I read that the complement of a circle in 3d space is a solid torus minus a point. The only way i could understand it is by thinking $\mathbb{R}^3$ as $S^3\setminus(0,0,0,1)$ via the stereographic projection, then from the Hopf map $p:S^3\to S^2$ we know that the preimage of a point $x$ in $S^2$ is a circle and the preimage of $S^2\setminus \{x\}$ is a solid torus with the point $(0,0,0,1)$ so by removing the point we have the solution to the statement.

I wanted to ask:

  • Is the above solution correct or even a good way to think about it?

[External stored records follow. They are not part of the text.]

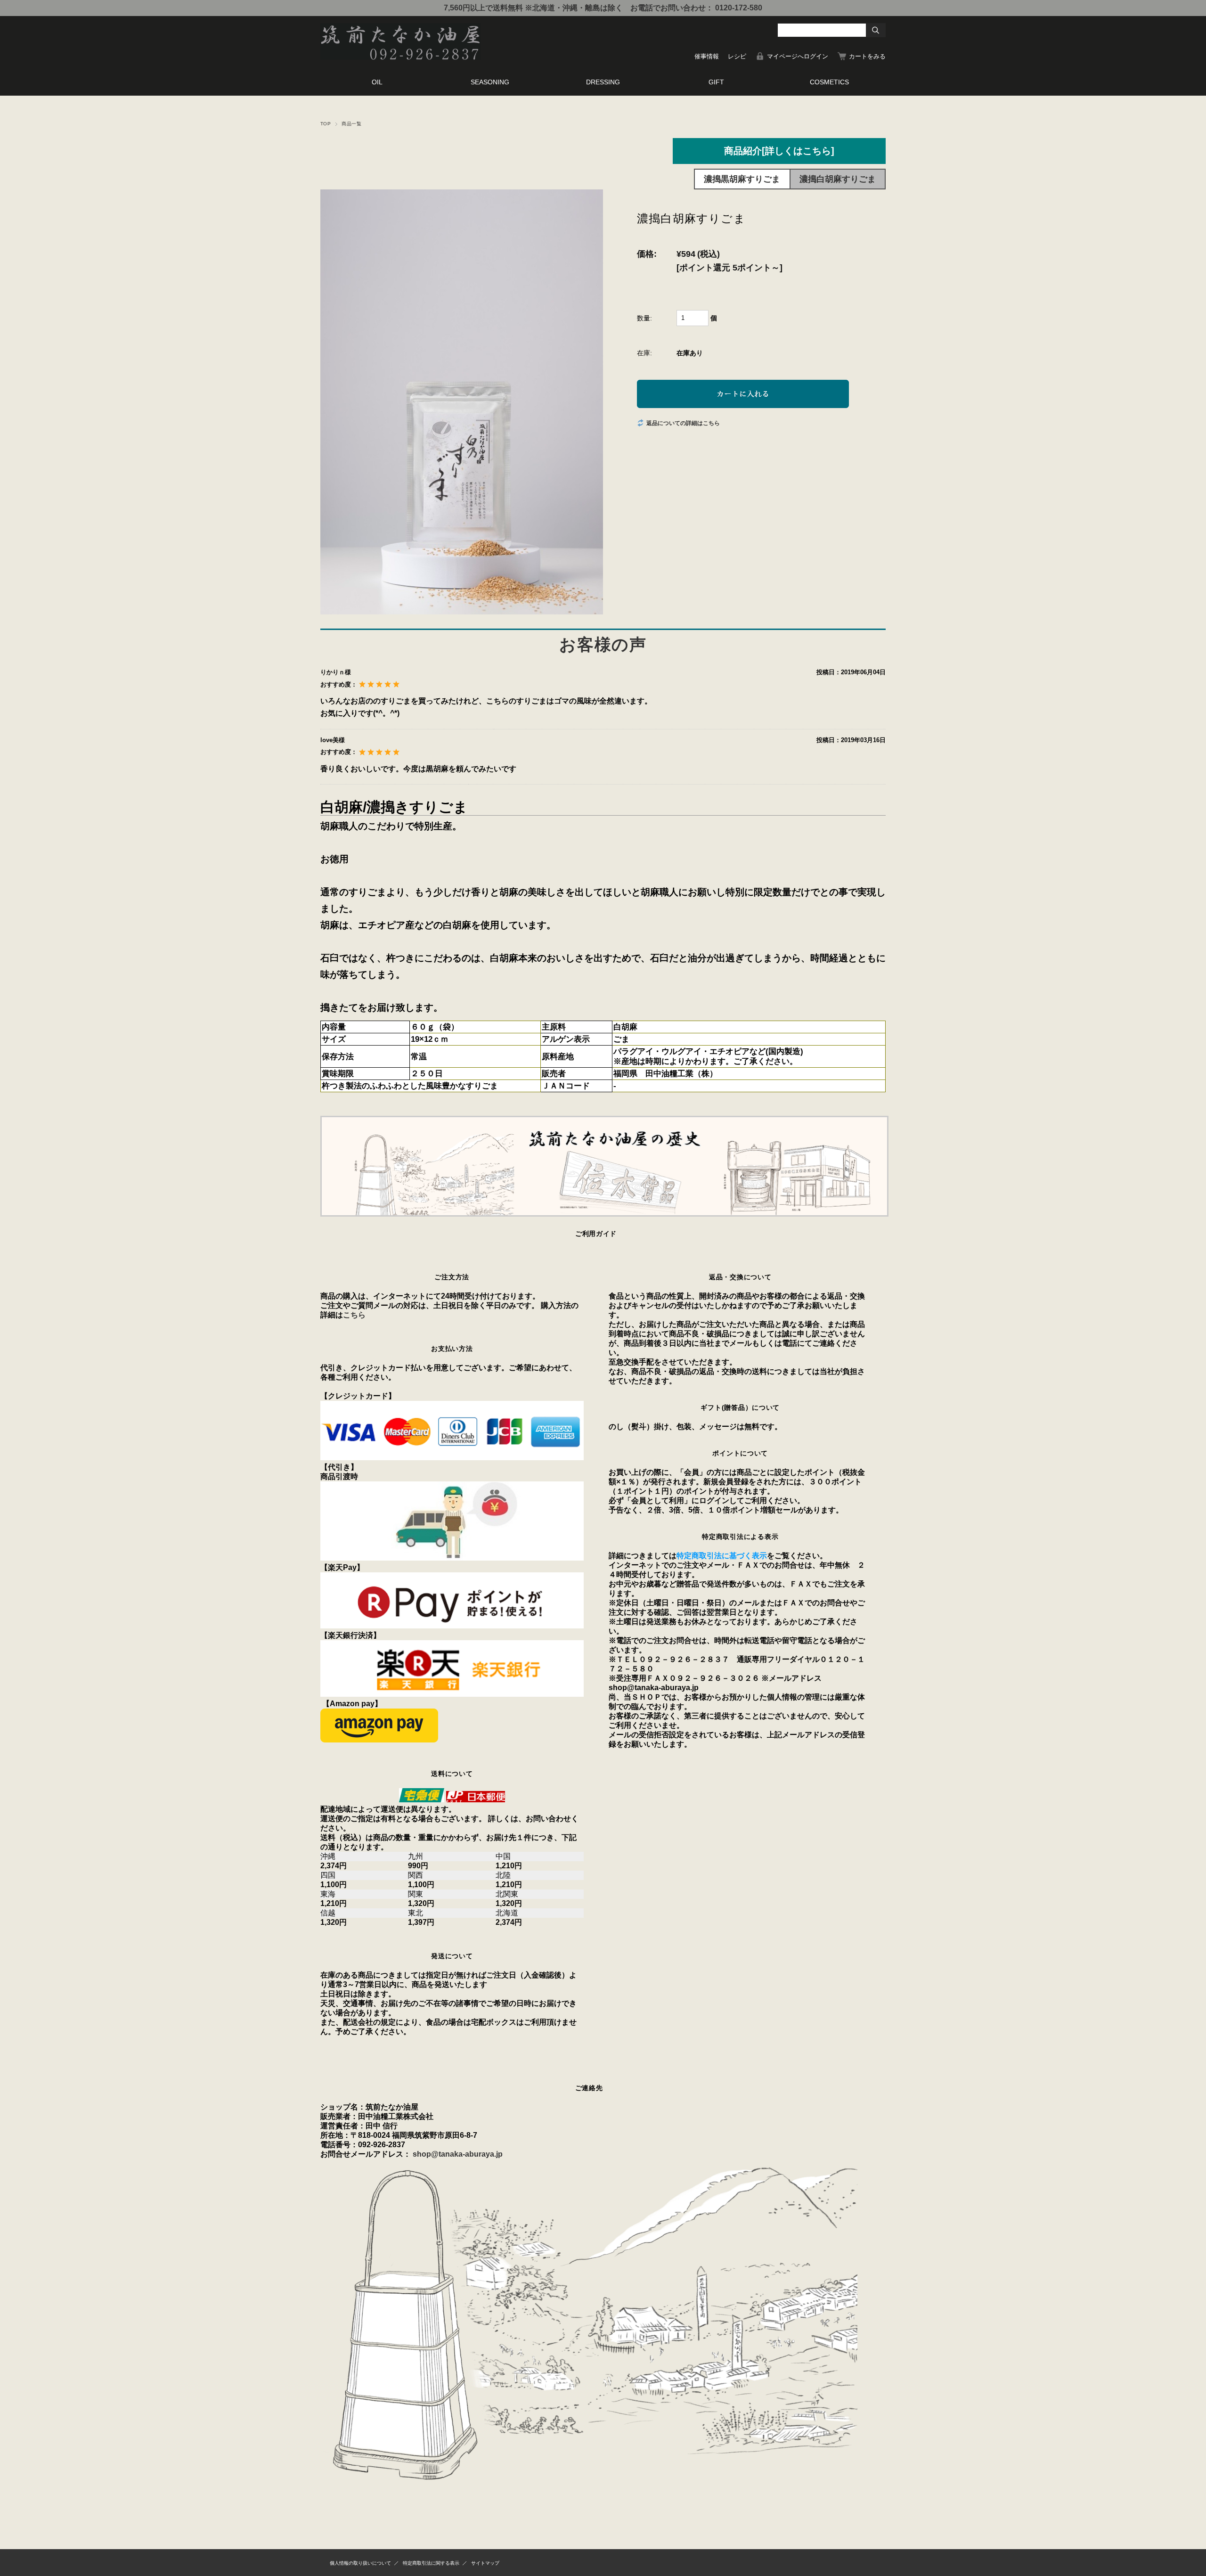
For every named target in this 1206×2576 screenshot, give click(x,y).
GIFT (716, 82)
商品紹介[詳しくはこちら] (779, 151)
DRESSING (603, 82)
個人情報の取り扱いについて (360, 2563)
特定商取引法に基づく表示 (721, 1556)
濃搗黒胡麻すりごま (742, 179)
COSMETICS (829, 82)
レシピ (737, 56)
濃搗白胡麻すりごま (837, 179)
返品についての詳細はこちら (683, 423)
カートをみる (867, 56)
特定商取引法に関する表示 (431, 2563)
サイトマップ (485, 2563)
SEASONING (490, 82)
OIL (377, 82)
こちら (354, 1315)
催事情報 (706, 56)
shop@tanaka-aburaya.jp (458, 2154)
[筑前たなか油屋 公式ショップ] (400, 57)
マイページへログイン (797, 56)
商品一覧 (351, 123)
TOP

  • What other ways are there to understand or even visualize this? For example we can show that the 3-sphere is the union of two solid tori $$ S^3=\partial D^4=\partial(D^2\times D^2)=(\partial D^2\times \overline{D^2})\cup(\overline{D^2}\times\partial D^2)=(S^1\times\overline{D}^2)\cup(\overline{D}^2\times S^1)$$ is there a similar way to show that the 3-sphere minus a circle is a solid tori?
  • https://math.stackexchange.com/questions/1620689/complement-of-the-solid-torus-in-s3-is-again-a-solid-torus and http://www.dimensions-math.org/Dim_CH7_E.htm
    briefly described the two ways appeared in your post.